Ich habe den Code einigermaßen bereinigt und nur die Dinge drin gelassen, die einigermaßen wichtig sind. BAer du kannst ja jetzt noch daran herumbasteln. Dein Fehler lag darin, wie bereits mein Vorgänger erläutert hat, dass du extrem viele Tags einach geöffnet und nicht geschlossen hast. Das ist gerade bei Tabellen "totlich". Du solltest aber auch beachten, dass ich nicht für die Kompatibilität meines Codes mit deiner "format.css" garantieren kann.
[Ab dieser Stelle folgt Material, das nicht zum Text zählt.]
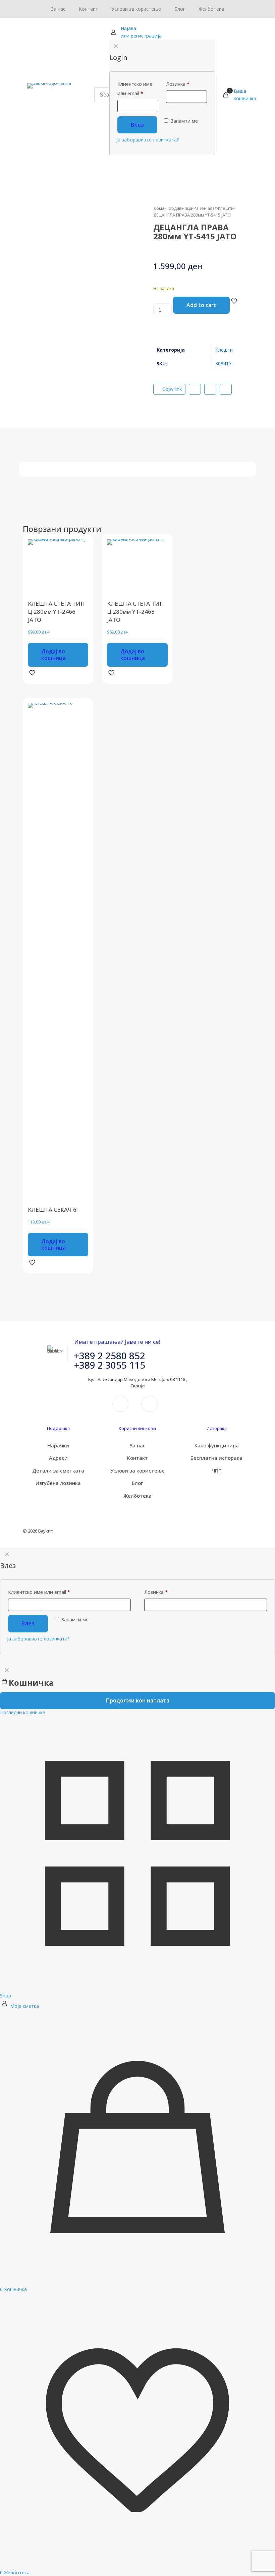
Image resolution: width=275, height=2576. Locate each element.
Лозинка (156, 1592)
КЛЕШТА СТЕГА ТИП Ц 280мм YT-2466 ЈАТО (56, 611)
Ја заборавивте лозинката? (38, 1638)
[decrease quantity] (155, 300)
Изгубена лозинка (58, 1483)
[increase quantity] (155, 326)
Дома (158, 208)
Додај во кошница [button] (53, 654)
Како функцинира (217, 1445)
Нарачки (58, 1445)
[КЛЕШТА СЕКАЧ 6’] (58, 954)
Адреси (58, 1457)
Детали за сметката (58, 1470)
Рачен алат (205, 208)
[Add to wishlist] (79, 578)
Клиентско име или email (39, 1592)
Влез (28, 1623)
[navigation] (137, 1690)
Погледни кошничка (22, 1712)
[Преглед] (79, 592)
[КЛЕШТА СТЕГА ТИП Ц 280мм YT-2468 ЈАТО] (137, 569)
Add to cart (201, 305)
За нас (137, 1445)
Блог (137, 1483)
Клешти (226, 208)
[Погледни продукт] (79, 563)
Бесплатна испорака (216, 1457)
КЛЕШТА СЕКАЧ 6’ (52, 1209)
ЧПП (217, 1470)
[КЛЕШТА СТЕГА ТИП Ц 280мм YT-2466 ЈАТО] (58, 569)
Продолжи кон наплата (137, 1700)
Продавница (179, 208)
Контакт (137, 1457)
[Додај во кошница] (79, 549)
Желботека (137, 1495)
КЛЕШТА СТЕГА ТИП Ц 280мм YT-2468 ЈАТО (135, 611)
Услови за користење (137, 1470)
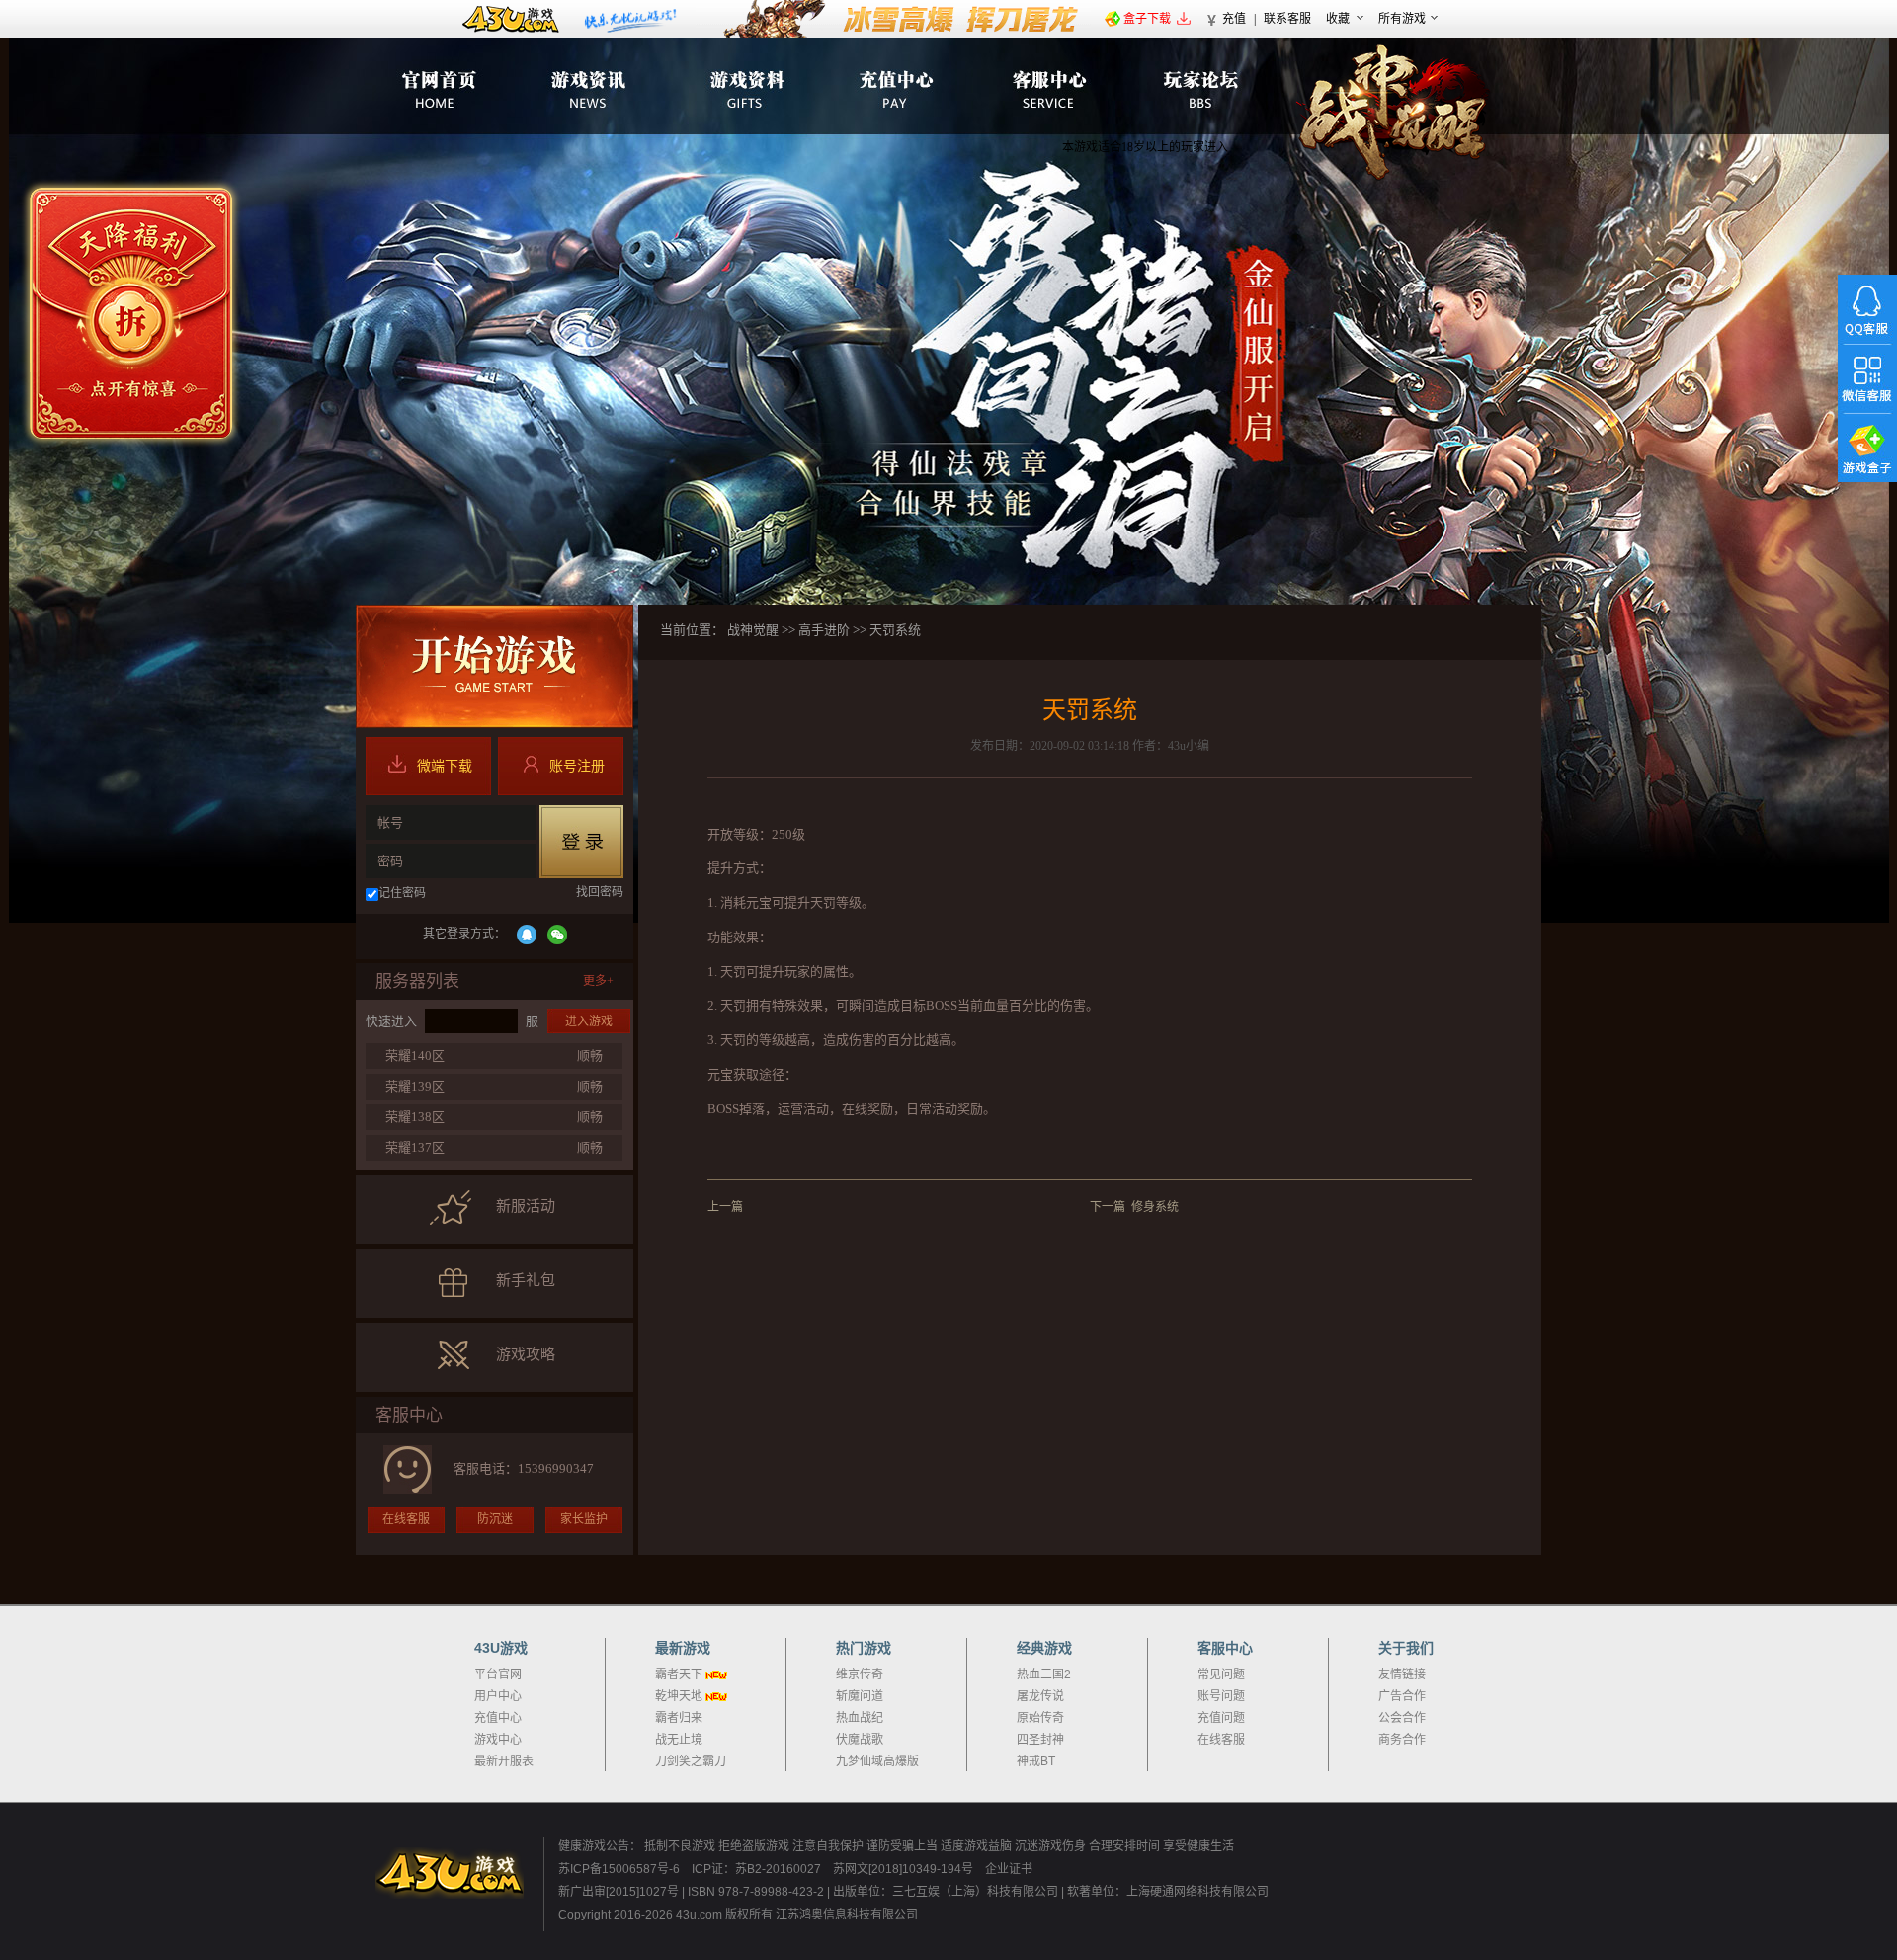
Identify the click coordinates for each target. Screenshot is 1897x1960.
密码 (390, 861)
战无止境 (678, 1740)
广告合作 (1402, 1696)
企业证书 (1008, 1869)
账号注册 (577, 766)
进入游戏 (589, 1021)
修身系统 (1155, 1207)
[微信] (557, 934)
Durch die CSS-Datei kann die ganze Geschichte auch wieder anders aussehen.

Hoffe ich konnte dir ein Stückweit helfen.
Gruß, ehnatnor


----------



## c2uk (1. März 2005)

Du hast ihm sogar den onload in den body-tag geschrieben und diesen aufgeräumt (nur kleiner Hinweis, bei dem padding:0 gehört noch ein ; hin), wow, das nenn ich mal echte Hilfsbereitschaft.


----------



## ehnatnor (1. März 2005)

Tja, man hat sonst nichts um diese Uhrzeit an einem Montagabend zu tun, wenn man Student ist und Semsterferien hat.....
Hat ja auch nicht wirklich lange gedauert.

Danke für den Hinweis mit dem Semikolon - hab ich wohl übersehen.

Gruß, ehnatnor


----------